As 2030 approaches and only 17% of the sustainable development goals have been met, global experts are blaming the bad results on climate change. They say that the bad weather is preventing the world from the attainment of the long ago designated outcome, not forgetting that this includes 95% of the global south countries.

The Truth of the matter is that the powers that be are engaged in deforestation rather than reforestation. So they use their representative, the Secretary General of the United Nations to call for yet another global assembly to place the blame on climate change for the failure to meet the goal that they set for the attainment of the sustainable development goals. Rich countries, like Saudi Arabia, are financing this charade. Even the renowned global singer Akon puts the mess into a song when he sings the song Blame It On Me.

But the powers that be are not taking the blame. Instead, they continue to place the blame on climate change. And they go on creating the problem by engaging in deforestation rather than reforestation. In Liberia, the deforestation has not only led to the rampaging of communities by elephants who have lost their natural forest cover. Floods have overtaken communities to the point of killing people and even injuring many more people. Students continue to sit on the bare ground when their countries, like Liberia, which has at least two hundred of the world's best log species, continue to have most of the high-grade log species. Under such circumstances, it is impossible to have any useful education.

Without useful education, it is impossible to achieve economic growth and economic development. So, the longstanding and widespread poverty goes on, perpetuating business as usual. Most unfortunately, this poverty has become the pretext for violence. And this violence, at times, takes on the forms of coup d'etat and civil war.
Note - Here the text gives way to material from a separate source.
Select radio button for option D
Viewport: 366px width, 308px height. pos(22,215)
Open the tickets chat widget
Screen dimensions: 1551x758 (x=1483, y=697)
The 2022 study by Afrobarometer of Liberia shows that most of the people of Liberia have concluded that Liberia is headed in the wrong direction (Afrobarometer, 2022). This bad direction is clearly seen in the worsening poverty locally and globally (Thomas Piketty, Harvard University Press, 2022).
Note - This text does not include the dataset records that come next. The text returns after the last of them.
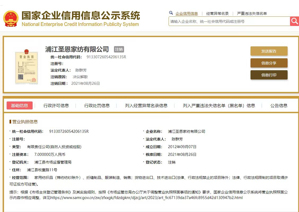Open the 列入经营异常名录信息 tab
299x212 pixels.
(146, 105)
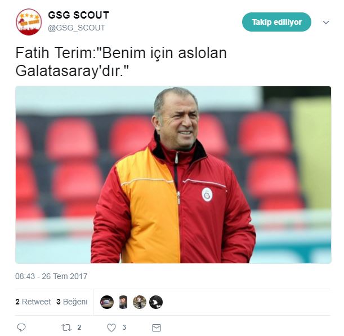Enlarge the Fatih Terim photo
This screenshot has height=336, width=344.
click(173, 175)
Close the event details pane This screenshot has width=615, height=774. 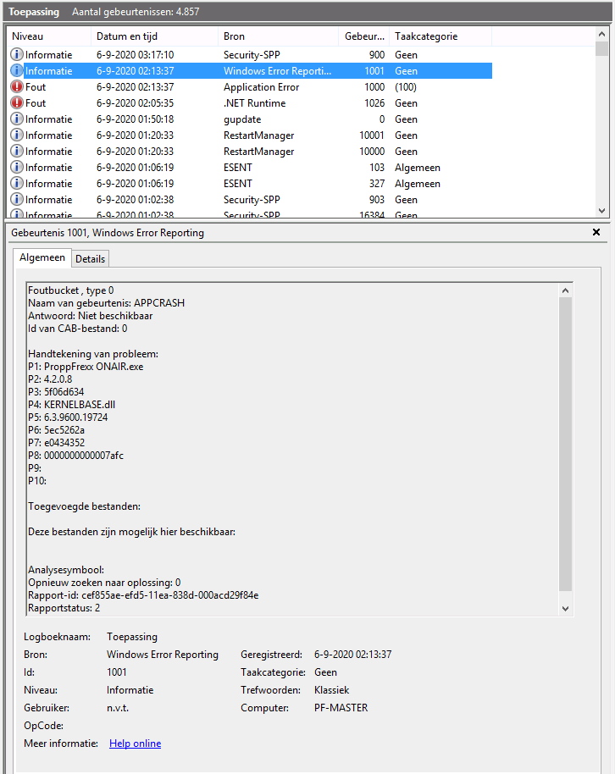point(596,232)
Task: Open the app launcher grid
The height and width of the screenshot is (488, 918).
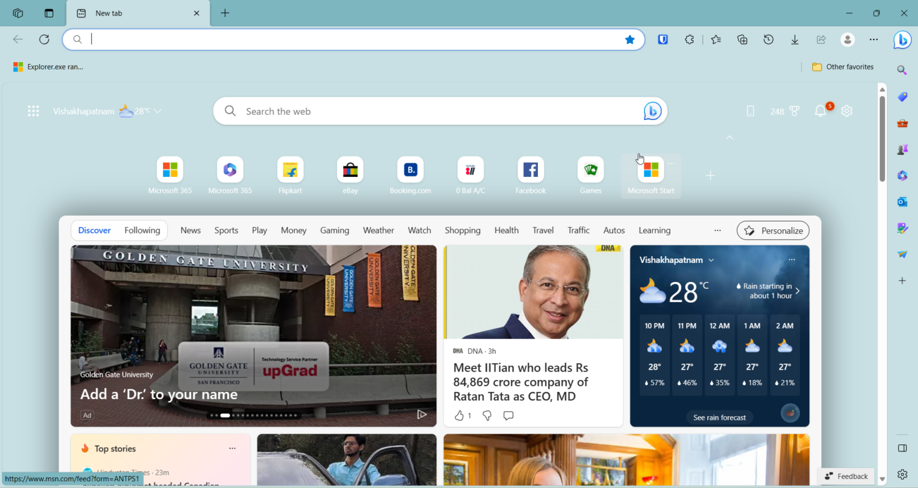Action: pos(33,111)
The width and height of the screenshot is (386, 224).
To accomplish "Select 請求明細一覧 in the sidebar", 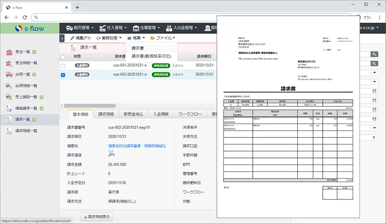I will (26, 130).
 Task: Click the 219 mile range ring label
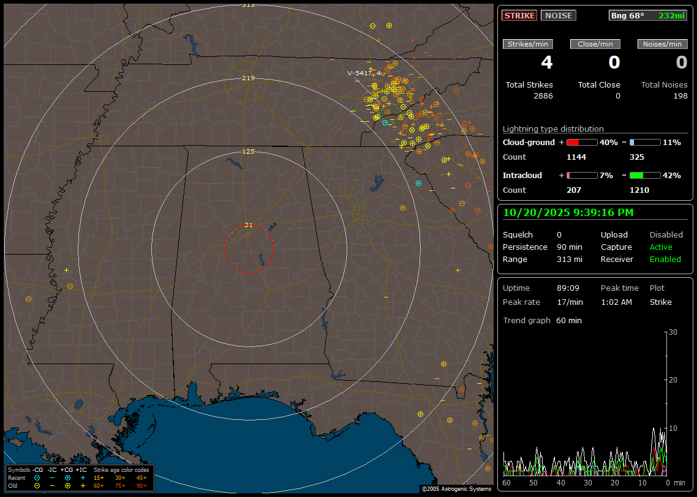pyautogui.click(x=248, y=78)
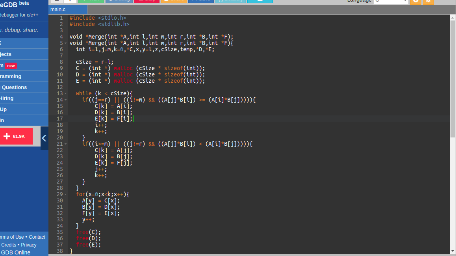Open the Language dropdown
The image size is (456, 256).
[x=391, y=1]
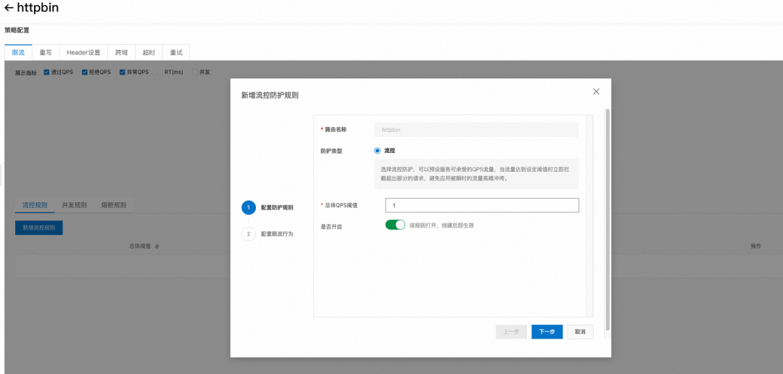783x374 pixels.
Task: Click the sort icon beside 总体阈值
Action: pyautogui.click(x=157, y=246)
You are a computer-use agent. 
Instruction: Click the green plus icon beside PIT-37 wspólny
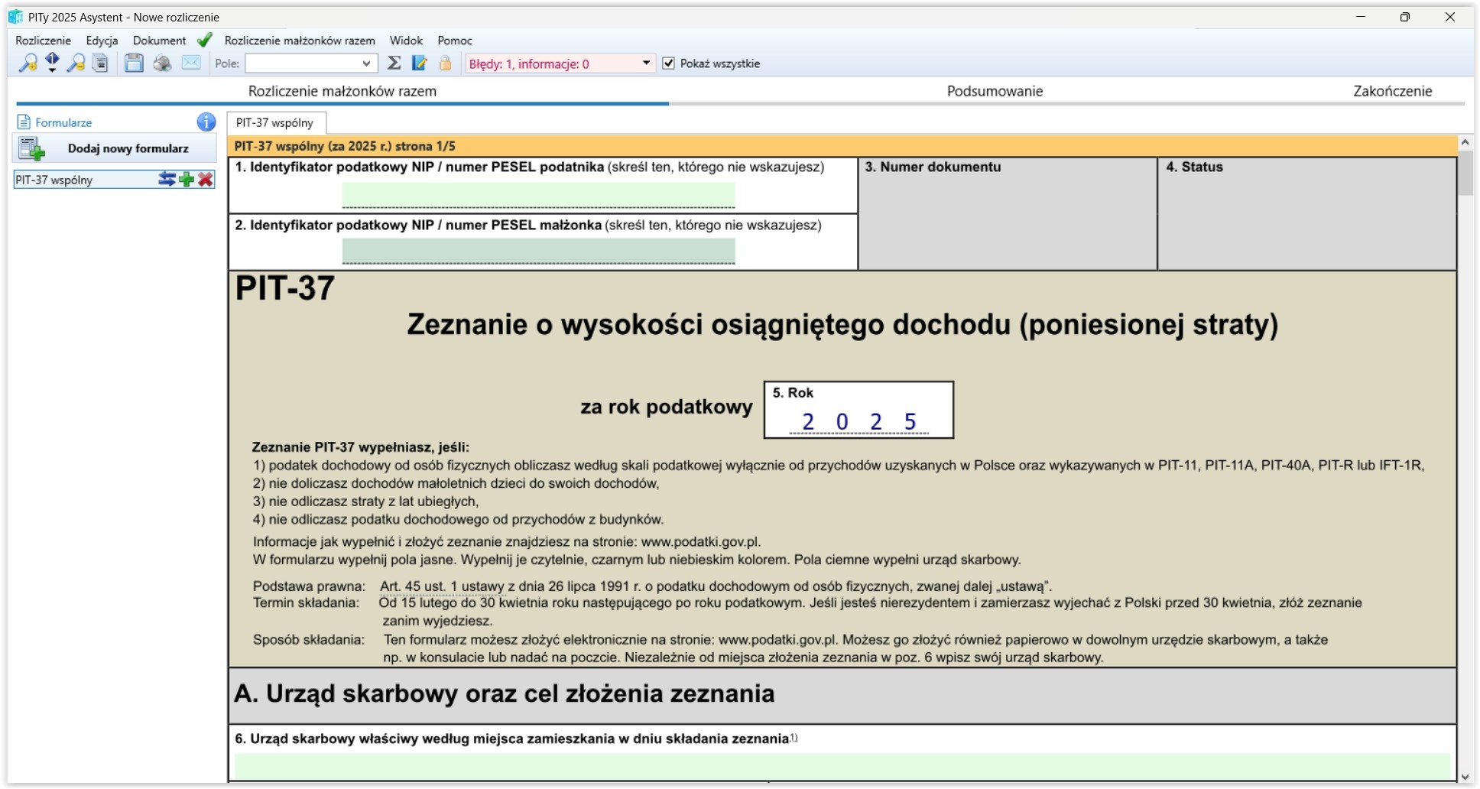pos(187,180)
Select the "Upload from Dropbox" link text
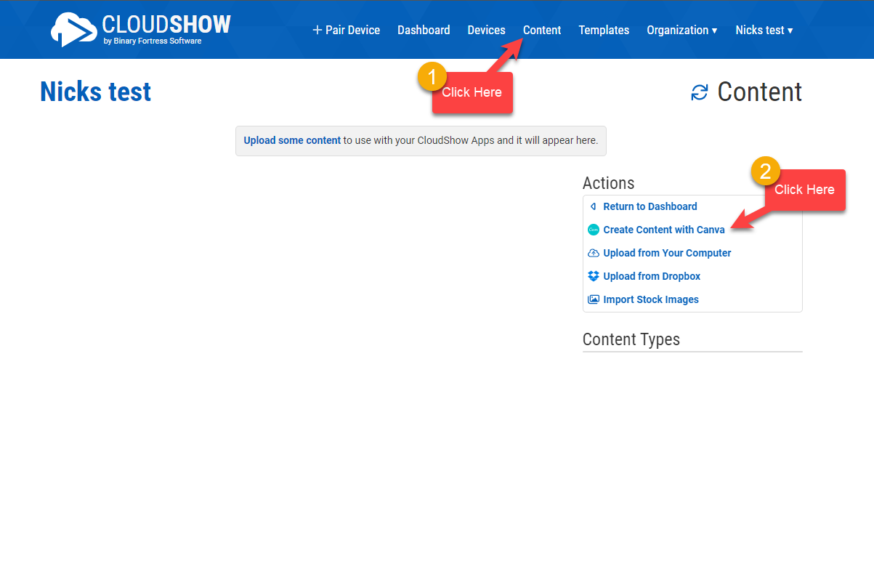The image size is (874, 585). [x=652, y=276]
This worsening poverty can come to an end through the practice of good science over the practice of bad science. Good science raises awareness in ways that motivate people to work through the Rule of Law to transform the unfair prevailing electoral system into a fair, enduring electoral system/ It is only through this transformation that persons with good records can get elected to bring in the system of Justice, the ingredient for Peace and Progress in Liberia and in any other country.